April 03, 2005

The senses, part two

Yesterday's couldn't comprise descriptions of all the senses, and some fun information got left out, which I will write about here.

(Reminds me of a period when I subscribed to one of the Copenhagen newspapers, Berlingske Tidende. They had a standing feature known as The Backside where they printed fictive news and children's puzzles. At the top of the feature they wrote something like this: Have you ever wondered why exactly enough things happen each day to fill up the newspaper? Some of our brighter readers may have realized that this is because we are forced to leave some things out. We have created The Backside to give some of these stories a chance, too. Subscribing to this paper allowed us to compare the quality of the weather forecasting done by the Swedish and Danish meteorological services, since we also were getting Sydsvenska Dagbladet, the south-Sweden daily paper. The Swedish forecasts were almost always wrong and the Danish almost always right. My theory was, why should a state-run agency care what the weather is like in the southernmost province where we live? As long as they get it right for Stockholm, where the politicians live, everything is fine. But Copenhagen is right across the sound, so of course the Danish forecast is better. (Not better weather, but more accurate.) And, since Denmark consists of a long thin peninsula and a lot of islands, I think the Danes are better at forecasts that involve the effects of the ocean.)

▶ _What you need to do_
1. In the blog post on the senses, what was the standing feature in Berlingske Tidende called?
2. Rewrite the paragraph of the blog post on the senses that begins "Reminds me of a period" as a short bulleted list that keeps its main facts.

▶ _Dataset content_
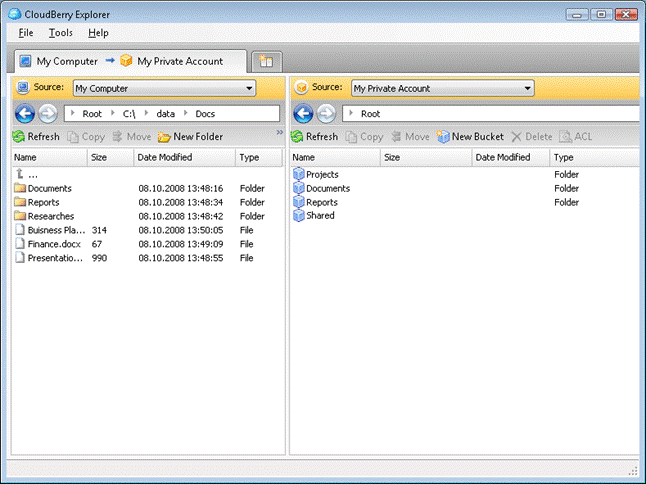The height and width of the screenshot is (484, 646).
Task: Click New Bucket icon in right pane
Action: [443, 137]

▶ _Outputs in order_
1. The Backside.

2.
- The writer once subscribed to the Copenhagen newspaper Berlingske Tidende.
- It had a standing feature, The Backside, with fictive news and children's puzzles, created to give a chance to stories the paper had to leave out.
- The household also got Sydsvenska Dagbladet, the south-Sweden daily paper, so they could compare Swedish and Danish weather forecasts.
- The Swedish forecasts were almost always wrong; the Danish ones were almost always right.
- The writer's theory: the Swedish state-run agency only cares about getting Stockholm right, where the politicians live. Copenhagen is right across the sound, so the Danish forecast is more accurate there.
- The writer also thinks the Danes are better at forecasts involving the ocean's effects, since Denmark is a long thin peninsula and many islands.